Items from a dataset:
* * *
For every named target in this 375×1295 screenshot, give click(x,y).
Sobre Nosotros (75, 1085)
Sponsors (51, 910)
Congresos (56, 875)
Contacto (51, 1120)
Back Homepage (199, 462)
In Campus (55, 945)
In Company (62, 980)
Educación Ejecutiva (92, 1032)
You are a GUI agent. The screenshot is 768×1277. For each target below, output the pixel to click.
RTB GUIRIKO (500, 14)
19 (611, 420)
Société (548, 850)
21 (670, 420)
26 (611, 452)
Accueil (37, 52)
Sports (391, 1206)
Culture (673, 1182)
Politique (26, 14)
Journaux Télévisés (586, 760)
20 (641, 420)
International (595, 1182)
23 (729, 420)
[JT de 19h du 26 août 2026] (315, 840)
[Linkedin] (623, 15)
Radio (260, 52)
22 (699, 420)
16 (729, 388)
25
* * *
Where the line containing "You are a GUI" appears in the records above, begin copying and continue through the last line; copy each line exactly and include no others.

You are a GUI agent. The screenshot is 768×1277. For each target below, output the pixel to click.
RTB GUIRIKO (500, 14)
19 (611, 420)
Société (548, 850)
21 (670, 420)
26 (611, 452)
Accueil (37, 52)
Sports (391, 1206)
Culture (673, 1182)
Politique (26, 14)
Journaux Télévisés (586, 760)
20 (641, 420)
International (595, 1182)
23 (729, 420)
[JT de 19h du 26 août 2026] (315, 840)
[Linkedin] (623, 15)
Radio (260, 52)
22 (699, 420)
16 (729, 388)
25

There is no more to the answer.